The exercise> Copy out each of the following records word for word.

Stored records>
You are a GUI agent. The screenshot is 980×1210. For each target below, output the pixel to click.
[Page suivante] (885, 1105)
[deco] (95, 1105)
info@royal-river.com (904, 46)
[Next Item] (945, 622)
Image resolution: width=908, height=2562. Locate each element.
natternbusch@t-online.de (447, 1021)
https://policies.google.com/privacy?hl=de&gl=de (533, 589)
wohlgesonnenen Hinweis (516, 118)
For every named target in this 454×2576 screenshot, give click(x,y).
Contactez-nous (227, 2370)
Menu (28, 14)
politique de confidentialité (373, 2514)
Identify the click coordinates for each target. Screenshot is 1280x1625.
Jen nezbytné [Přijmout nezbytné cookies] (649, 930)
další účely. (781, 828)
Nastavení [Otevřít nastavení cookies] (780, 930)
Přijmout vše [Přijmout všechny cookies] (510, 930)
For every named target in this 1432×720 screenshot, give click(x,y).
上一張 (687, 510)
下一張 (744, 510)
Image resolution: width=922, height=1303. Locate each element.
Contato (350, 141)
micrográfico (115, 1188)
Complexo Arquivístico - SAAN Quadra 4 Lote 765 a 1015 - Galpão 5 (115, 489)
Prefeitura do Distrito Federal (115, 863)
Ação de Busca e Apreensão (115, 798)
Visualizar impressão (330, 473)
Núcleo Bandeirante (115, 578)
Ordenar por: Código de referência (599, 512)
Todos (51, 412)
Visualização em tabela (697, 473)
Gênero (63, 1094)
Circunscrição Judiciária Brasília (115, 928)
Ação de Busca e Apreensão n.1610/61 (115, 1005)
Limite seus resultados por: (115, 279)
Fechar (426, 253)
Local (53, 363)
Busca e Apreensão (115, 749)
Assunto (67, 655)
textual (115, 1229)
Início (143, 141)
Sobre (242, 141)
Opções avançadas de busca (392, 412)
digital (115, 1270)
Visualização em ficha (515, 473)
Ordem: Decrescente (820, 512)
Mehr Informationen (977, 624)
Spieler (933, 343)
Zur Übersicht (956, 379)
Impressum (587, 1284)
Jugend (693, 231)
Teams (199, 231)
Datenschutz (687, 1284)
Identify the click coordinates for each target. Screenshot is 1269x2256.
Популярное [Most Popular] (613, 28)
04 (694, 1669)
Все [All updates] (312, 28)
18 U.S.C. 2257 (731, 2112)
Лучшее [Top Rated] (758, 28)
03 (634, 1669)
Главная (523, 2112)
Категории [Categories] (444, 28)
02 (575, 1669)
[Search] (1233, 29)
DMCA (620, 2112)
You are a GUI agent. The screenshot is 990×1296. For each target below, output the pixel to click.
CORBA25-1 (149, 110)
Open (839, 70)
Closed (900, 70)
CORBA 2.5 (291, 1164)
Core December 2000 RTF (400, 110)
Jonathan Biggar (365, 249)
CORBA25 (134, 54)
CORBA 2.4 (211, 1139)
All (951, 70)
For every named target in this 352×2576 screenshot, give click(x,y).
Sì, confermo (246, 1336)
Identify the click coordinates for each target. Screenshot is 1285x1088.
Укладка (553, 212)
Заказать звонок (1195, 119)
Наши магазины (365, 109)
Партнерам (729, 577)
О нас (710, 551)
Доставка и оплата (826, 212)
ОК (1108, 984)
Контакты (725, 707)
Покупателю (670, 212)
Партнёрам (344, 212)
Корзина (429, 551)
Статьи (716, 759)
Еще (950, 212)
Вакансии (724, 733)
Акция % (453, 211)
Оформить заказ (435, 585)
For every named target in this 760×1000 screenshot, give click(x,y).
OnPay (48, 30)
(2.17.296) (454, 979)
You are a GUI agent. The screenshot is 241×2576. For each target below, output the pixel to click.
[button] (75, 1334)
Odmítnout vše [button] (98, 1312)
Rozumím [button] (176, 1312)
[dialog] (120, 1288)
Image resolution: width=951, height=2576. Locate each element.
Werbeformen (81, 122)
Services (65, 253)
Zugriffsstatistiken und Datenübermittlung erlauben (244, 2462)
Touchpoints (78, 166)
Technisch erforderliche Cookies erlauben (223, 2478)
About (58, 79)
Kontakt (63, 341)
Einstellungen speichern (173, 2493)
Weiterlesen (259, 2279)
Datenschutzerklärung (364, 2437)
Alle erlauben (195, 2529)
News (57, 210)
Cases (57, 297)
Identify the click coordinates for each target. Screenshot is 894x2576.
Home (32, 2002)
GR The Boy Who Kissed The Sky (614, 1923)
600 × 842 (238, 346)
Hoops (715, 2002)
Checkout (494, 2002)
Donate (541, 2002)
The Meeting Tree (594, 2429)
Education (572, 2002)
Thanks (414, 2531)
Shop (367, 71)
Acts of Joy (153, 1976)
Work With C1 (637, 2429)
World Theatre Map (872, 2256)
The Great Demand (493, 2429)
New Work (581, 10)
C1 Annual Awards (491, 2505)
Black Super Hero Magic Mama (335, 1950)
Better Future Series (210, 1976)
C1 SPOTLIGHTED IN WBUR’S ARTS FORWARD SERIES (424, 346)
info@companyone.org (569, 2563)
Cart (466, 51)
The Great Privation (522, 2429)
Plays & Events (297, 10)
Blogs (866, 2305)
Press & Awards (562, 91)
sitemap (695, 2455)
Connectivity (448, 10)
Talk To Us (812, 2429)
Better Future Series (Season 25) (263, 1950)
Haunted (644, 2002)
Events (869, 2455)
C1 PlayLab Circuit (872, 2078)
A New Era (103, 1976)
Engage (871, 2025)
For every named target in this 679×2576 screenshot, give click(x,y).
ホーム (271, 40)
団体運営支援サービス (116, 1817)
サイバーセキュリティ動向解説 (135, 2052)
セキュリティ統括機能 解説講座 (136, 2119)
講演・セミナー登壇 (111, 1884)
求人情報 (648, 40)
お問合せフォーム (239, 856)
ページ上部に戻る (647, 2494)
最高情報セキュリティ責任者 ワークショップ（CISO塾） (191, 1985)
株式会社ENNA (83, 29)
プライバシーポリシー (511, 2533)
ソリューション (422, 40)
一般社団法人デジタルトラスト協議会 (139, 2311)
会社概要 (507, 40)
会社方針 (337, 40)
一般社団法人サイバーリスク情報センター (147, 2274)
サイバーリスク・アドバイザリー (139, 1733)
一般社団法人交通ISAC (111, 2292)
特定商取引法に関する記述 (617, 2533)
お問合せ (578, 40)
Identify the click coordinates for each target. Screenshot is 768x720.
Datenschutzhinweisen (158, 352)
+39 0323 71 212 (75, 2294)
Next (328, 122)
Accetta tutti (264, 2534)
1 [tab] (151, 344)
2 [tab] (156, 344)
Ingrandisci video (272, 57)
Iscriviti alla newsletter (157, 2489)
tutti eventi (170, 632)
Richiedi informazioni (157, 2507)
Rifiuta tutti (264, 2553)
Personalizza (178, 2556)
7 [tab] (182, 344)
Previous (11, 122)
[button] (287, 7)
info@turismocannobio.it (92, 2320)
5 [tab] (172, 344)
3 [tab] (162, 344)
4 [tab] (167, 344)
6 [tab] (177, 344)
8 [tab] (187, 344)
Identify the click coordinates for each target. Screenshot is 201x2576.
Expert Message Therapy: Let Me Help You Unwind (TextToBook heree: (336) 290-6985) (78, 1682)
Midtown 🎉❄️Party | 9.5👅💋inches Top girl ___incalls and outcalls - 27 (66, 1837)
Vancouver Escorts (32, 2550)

Result>
You are a GUI agent. The screenshot is 980×1210. For each target below, output the pixel to click.
[Page suivante] (885, 1105)
[deco] (95, 1105)
info@royal-river.com (904, 46)
[Next Item] (945, 622)
Image resolution: width=908, height=2562. Locate each element.
natternbusch@t-online.de (447, 1021)
https://policies.google.com/privacy?hl=de&gl=de (533, 589)
wohlgesonnenen Hinweis (516, 118)
For every named target in this 454×2576 screenshot, give click(x,y).
Contactez-nous (227, 2370)
Menu (28, 14)
politique de confidentialité (373, 2514)
Identify the click coordinates for each target. Screenshot is 1280x1625.
Jen nezbytné [Přijmout nezbytné cookies] (649, 930)
další účely. (781, 828)
Nastavení [Otevřít nastavení cookies] (780, 930)
Přijmout vše [Přijmout všechny cookies] (510, 930)
For every named target in this 1432×720 screenshot, give click(x,y).
上一張 (687, 510)
下一張 (744, 510)
Image resolution: width=922, height=1303. Locate each element.
Contato (350, 141)
micrográfico (115, 1188)
Complexo Arquivístico - SAAN Quadra 4 Lote 765 a 1015 - Galpão 5 (115, 489)
Prefeitura do Distrito Federal (115, 863)
Ação de Busca e Apreensão (115, 798)
Visualizar impressão (330, 473)
Núcleo Bandeirante (115, 578)
Ordenar por: Código de referência (599, 512)
Todos (51, 412)
Visualização em tabela (697, 473)
Gênero (63, 1094)
Circunscrição Judiciária Brasília (115, 928)
Ação de Busca e Apreensão n.1610/61 (115, 1005)
Limite seus resultados por: (115, 279)
Fechar (426, 253)
Local (53, 363)
Busca e Apreensão (115, 749)
Assunto (67, 655)
textual (115, 1229)
Início (143, 141)
Sobre (242, 141)
Opções avançadas de busca (392, 412)
digital (115, 1270)
Visualização em ficha (515, 473)
Ordem: Decrescente (820, 512)
Mehr Informationen (977, 624)
Spieler (933, 343)
Zur Übersicht (956, 379)
Impressum (587, 1284)
Jugend (693, 231)
Teams (199, 231)
Datenschutz (687, 1284)
Identify the click coordinates for each target. Screenshot is 1269x2256.
Популярное [Most Popular] (613, 28)
04 (694, 1669)
Все [All updates] (312, 28)
18 U.S.C. 2257 (731, 2112)
Лучшее [Top Rated] (758, 28)
03 (634, 1669)
Главная (523, 2112)
Категории [Categories] (444, 28)
02 (575, 1669)
[Search] (1233, 29)
DMCA (620, 2112)
You are a GUI agent. The screenshot is 990×1296. For each target below, output the pixel to click.
CORBA25-1 (149, 110)
Open (839, 70)
Closed (900, 70)
CORBA 2.5 (291, 1164)
Core December 2000 RTF (400, 110)
Jonathan Biggar (365, 249)
CORBA25 (134, 54)
CORBA 2.4 (211, 1139)
All (951, 70)
For every named target in this 352×2576 screenshot, give click(x,y).
Sì, confermo (246, 1336)
Identify the click coordinates for each target. Screenshot is 1285x1088.
Укладка (553, 212)
Заказать звонок (1195, 119)
Наши магазины (365, 109)
Партнерам (729, 577)
О нас (710, 551)
Доставка и оплата (826, 212)
ОК (1108, 984)
Контакты (725, 707)
Покупателю (670, 212)
Партнёрам (344, 212)
Корзина (429, 551)
Статьи (716, 759)
Еще (950, 212)
Вакансии (724, 733)
Акция % (453, 211)
Оформить заказ (435, 585)
For every named target in this 760×1000 screenshot, give click(x,y).
OnPay (48, 30)
(2.17.296) (454, 979)
You are a GUI agent. The screenshot is 241×2576. For each target below, output the pixel to click.
[button] (75, 1334)
Odmítnout vše [button] (98, 1312)
Rozumím [button] (176, 1312)
[dialog] (120, 1288)
Image resolution: width=951, height=2576. Locate each element.
Werbeformen (81, 122)
Services (65, 253)
Zugriffsstatistiken und Datenübermittlung erlauben (244, 2462)
Touchpoints (78, 166)
Technisch erforderliche Cookies erlauben (223, 2478)
About (58, 79)
Kontakt (63, 341)
Einstellungen speichern (173, 2493)
Weiterlesen (259, 2279)
Datenschutzerklärung (364, 2437)
Alle erlauben (195, 2529)
News (57, 210)
Cases (57, 297)
Identify the click coordinates for each target. Screenshot is 894x2576.
Home (32, 2002)
GR The Boy Who Kissed The Sky (614, 1923)
600 × 842 (238, 346)
Hoops (715, 2002)
Checkout (494, 2002)
Donate (541, 2002)
The Meeting Tree (594, 2429)
Education (572, 2002)
Thanks (414, 2531)
Shop (367, 71)
Acts of Joy (153, 1976)
Work With C1 (637, 2429)
World Theatre Map (872, 2256)
The Great Demand (493, 2429)
New Work (581, 10)
C1 Annual Awards (491, 2505)
Black Super Hero Magic Mama (335, 1950)
Better Future Series (210, 1976)
C1 SPOTLIGHTED IN WBUR’S ARTS FORWARD SERIES (424, 346)
info@companyone.org (569, 2563)
Cart (466, 51)
The Great Privation (522, 2429)
Plays & Events (297, 10)
Blogs (866, 2305)
Press & Awards (562, 91)
sitemap (695, 2455)
Connectivity (448, 10)
Talk To Us (812, 2429)
Better Future Series (Season 25) (263, 1950)
Haunted (644, 2002)
Events (869, 2455)
C1 PlayLab Circuit (872, 2078)
A New Era (103, 1976)
Engage (871, 2025)
For every named target in this 679×2576 screenshot, give click(x,y).
ホーム (271, 40)
団体運営支援サービス (116, 1817)
サイバーセキュリティ動向解説 (135, 2052)
セキュリティ統括機能 解説講座 (136, 2119)
講演・セミナー登壇 (111, 1884)
求人情報 (648, 40)
お問合せフォーム (239, 856)
ページ上部に戻る (647, 2494)
最高情報セキュリティ責任者 ワークショップ（CISO塾） (191, 1985)
株式会社ENNA (83, 29)
プライバシーポリシー (511, 2533)
ソリューション (422, 40)
一般社団法人デジタルトラスト協議会 (139, 2311)
会社概要 (507, 40)
会社方針 (337, 40)
一般社団法人サイバーリスク情報センター (147, 2274)
サイバーリスク・アドバイザリー (139, 1733)
一般社団法人交通ISAC (111, 2292)
特定商取引法に関する記述 (617, 2533)
お問合せ (578, 40)
Identify the click coordinates for each target. Screenshot is 768x720.
Datenschutzhinweisen (158, 352)
+39 0323 71 212 (75, 2294)
Next (328, 122)
Accetta tutti (264, 2534)
1 [tab] (151, 344)
2 [tab] (156, 344)
Ingrandisci video (272, 57)
Iscriviti alla newsletter (157, 2489)
tutti eventi (170, 632)
Richiedi informazioni (157, 2507)
Rifiuta tutti (264, 2553)
Personalizza (178, 2556)
7 [tab] (182, 344)
Previous (11, 122)
[button] (287, 7)
info@turismocannobio.it (92, 2320)
5 [tab] (172, 344)
3 [tab] (162, 344)
4 [tab] (167, 344)
6 [tab] (177, 344)
8 [tab] (187, 344)
Identify the click coordinates for each target. Screenshot is 201x2576.
Expert Message Therapy: Let Me Help You Unwind (TextToBook heree: (336) 290-6985) (78, 1682)
Midtown 🎉❄️Party | 9.5👅💋inches Top girl ___incalls and outcalls - 27 (66, 1837)
Vancouver Escorts (32, 2550)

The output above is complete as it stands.